Our next stop is the Walkerswood Caribbean Foods factory, one of Jamaica’s most successful small businesses, and famous for its jerk sauce. Jerk, by the way, is what put Jamaican cuisine on the map. The term refers to an ancient practice of preserving and cooking meat with salt and spices. Today, it often means spicy dishes with a sweet kick.
Walkerswood is actually a small town outside of Ocho Rios. The community started a Caribbean food company to help with the area’s employment, water supply and other social needs. Its products were also a hit.
Walkerswood Caribbean Foods soon became the first Jamaican entity to export jerk seasonings. Now, jerk dishes can be found in restaurants all over North America. We sample some of those tastes during the factory tour the company offers.
We complete our day out with a stop at Reggae Explosion, the reggae hall of fame in Ocho Rios. Though I’ve heard Bob Marley’s name, of course, I’m too young to know his music well. (At least, that’s the excuse I use.) My friends give me an earful, explaining in great detail how this Jamaican native changed the course of music history.
For such a tiny island, Jamaica has certainly influenced the world. But I like the island best for its relaxed view of life. On our last morning at the resort, I walk the beach one more time. I come upon Eglon, who is knitting a pair of wool shorts (using Jamaica’s national colors, of course) and minding his table of hand-crafted seashell necklaces.
I’m not up for the shorts, but I do like his necklaces. “This is gonna look good on you, girl,” he says in his lilting Jamaican voice as he fastens the necklace around my neck.
“But I’ve no money with me,” I protest, giving the jewelry back.
“No worries, girl,” he says. “If you want it, take it. You can bring me the money later.”
I leave with two pieces of Eglon’s jewelry around my neck, wondering over his relaxed attitude. Then, as the bus readies to pull out to the airport, I run back to the beach, money in hand.

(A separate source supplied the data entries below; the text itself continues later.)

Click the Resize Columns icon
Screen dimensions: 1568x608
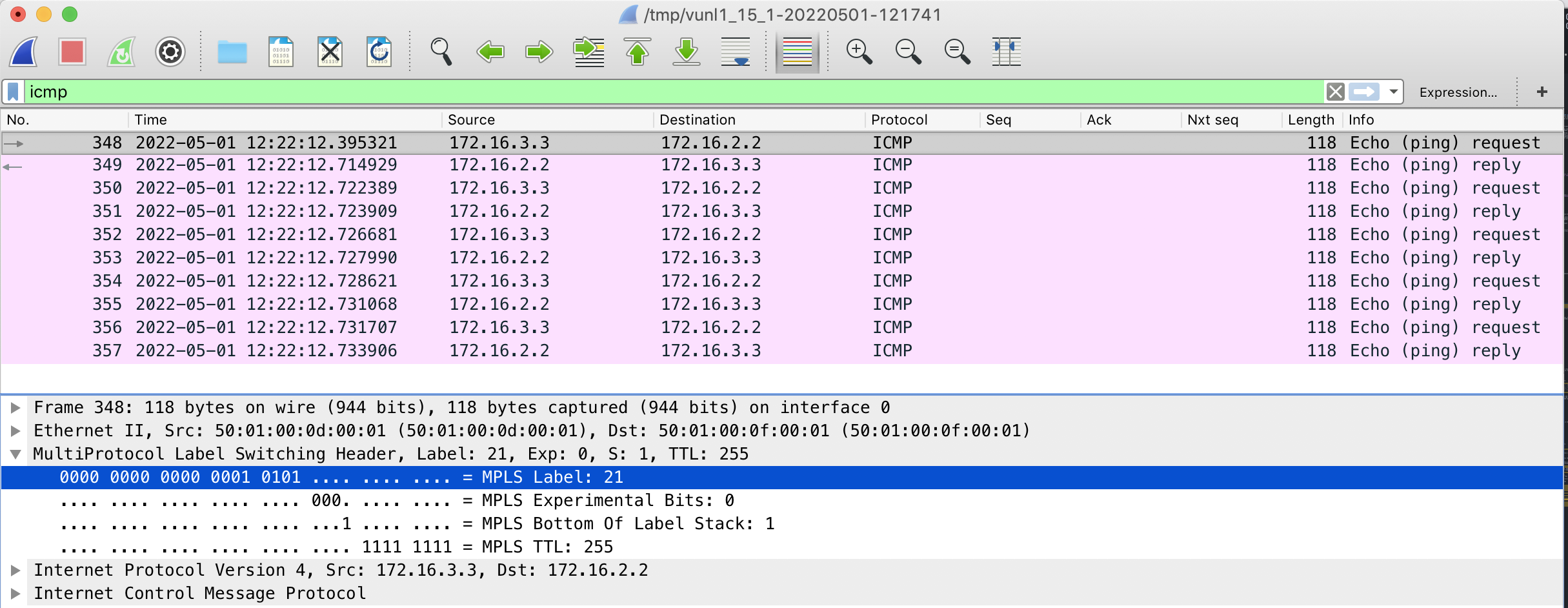pos(1007,52)
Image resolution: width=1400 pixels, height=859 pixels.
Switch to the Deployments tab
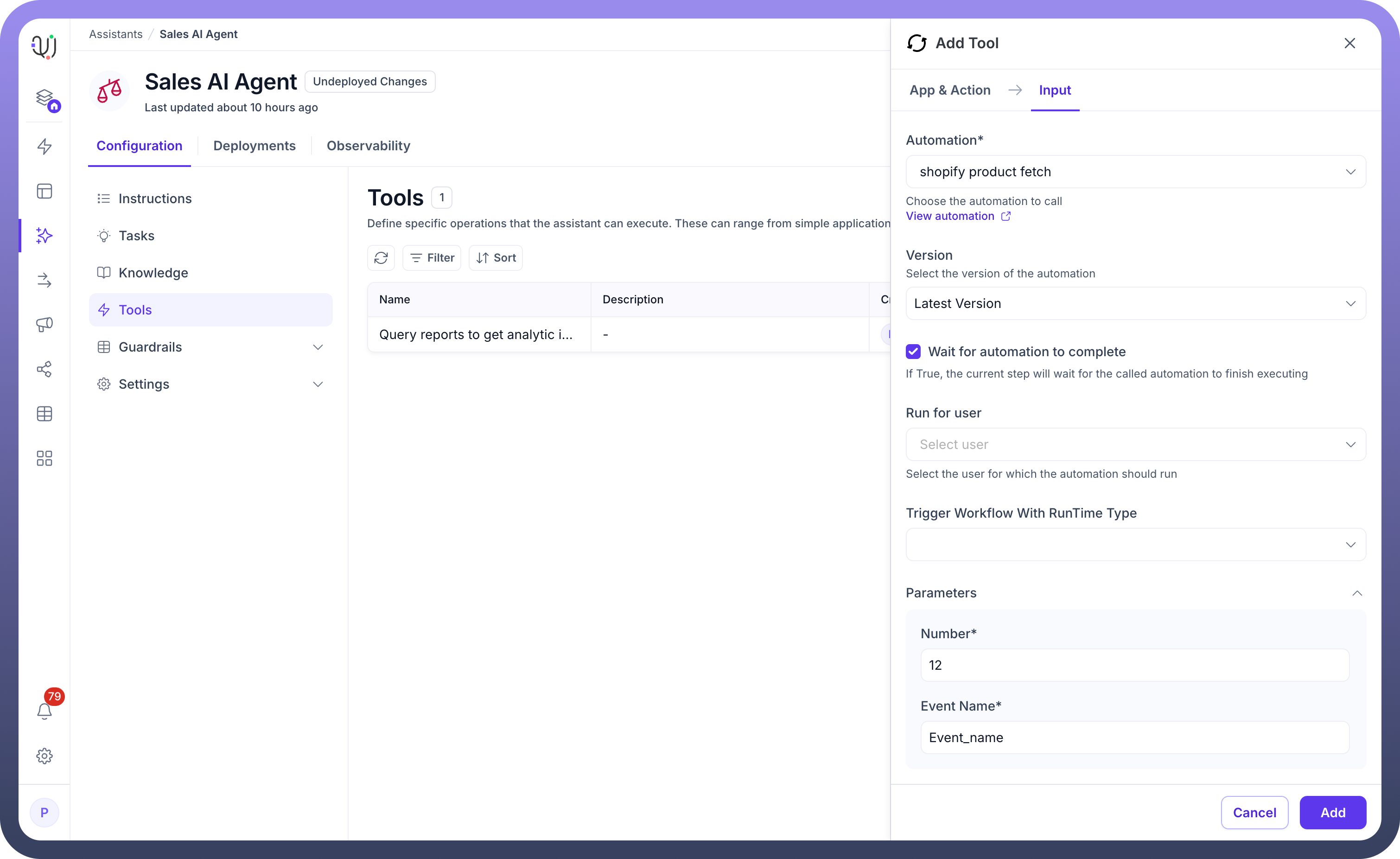254,146
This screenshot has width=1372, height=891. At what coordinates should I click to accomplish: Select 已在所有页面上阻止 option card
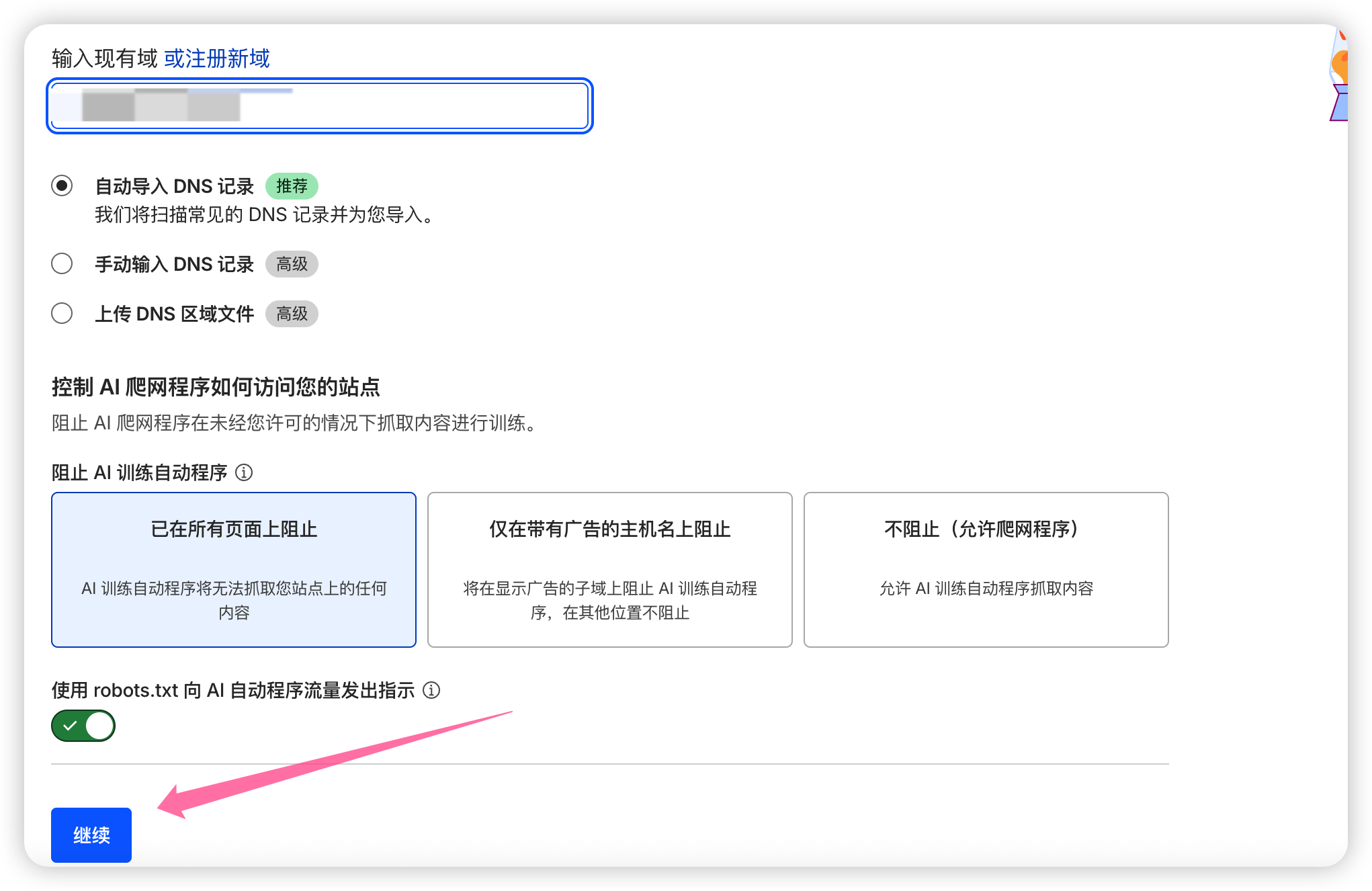234,569
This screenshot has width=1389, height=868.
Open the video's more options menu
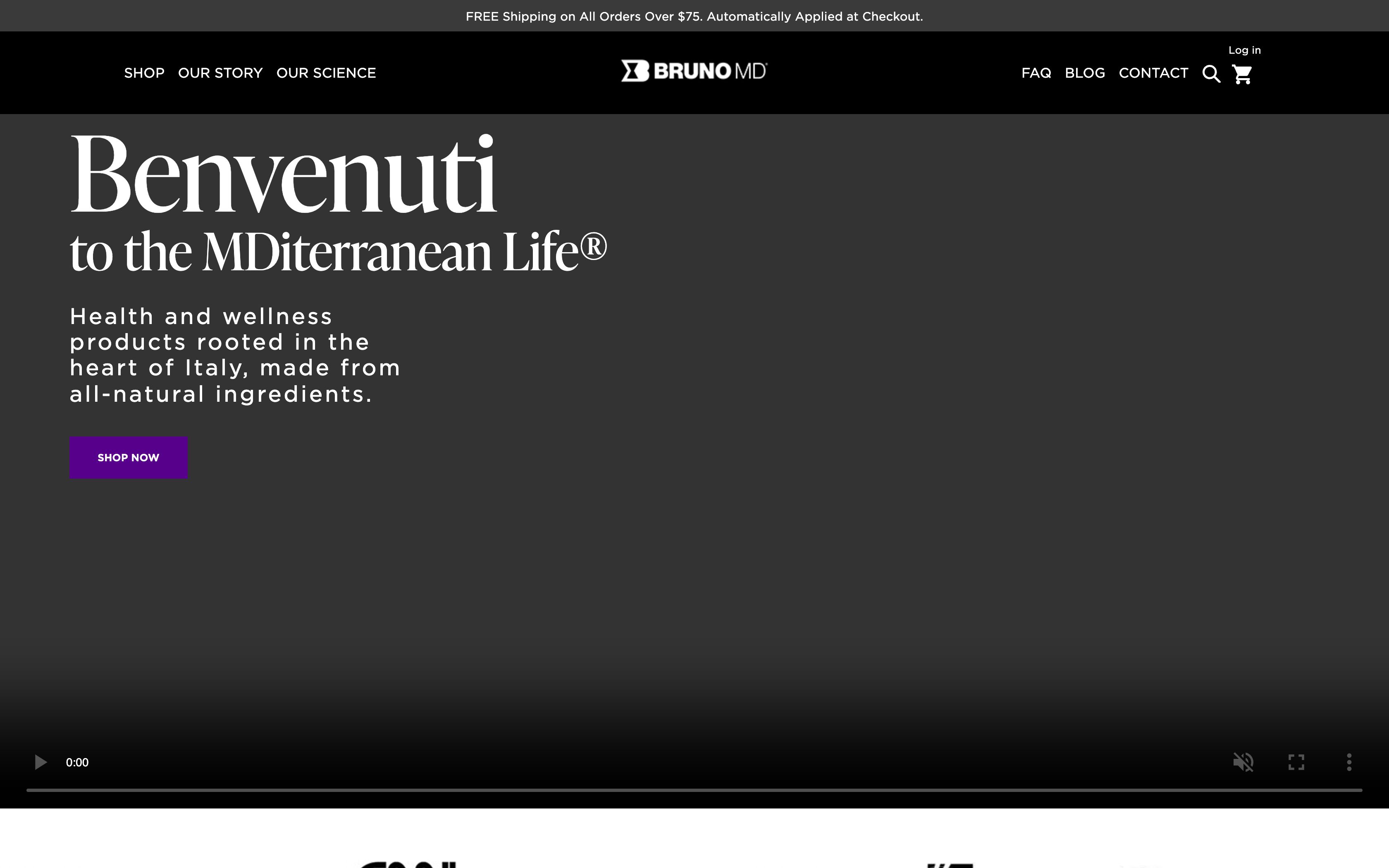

“Ya, mon,” Eglon nods. “Thanks, girl.”
Ya, mon, indeed.
If You Go
Grand Lido Braco Resort & Spa
Rates at Grand Lido Braco start at $450/night for two people; some specials can go down to discount prices of $186/ per person, per night. Grand Lido Braco comes with a good-weather guarantee. If a hurricane ever strikes or the sun refuses to shine, guests will receive a voucher equal to the number of affected days.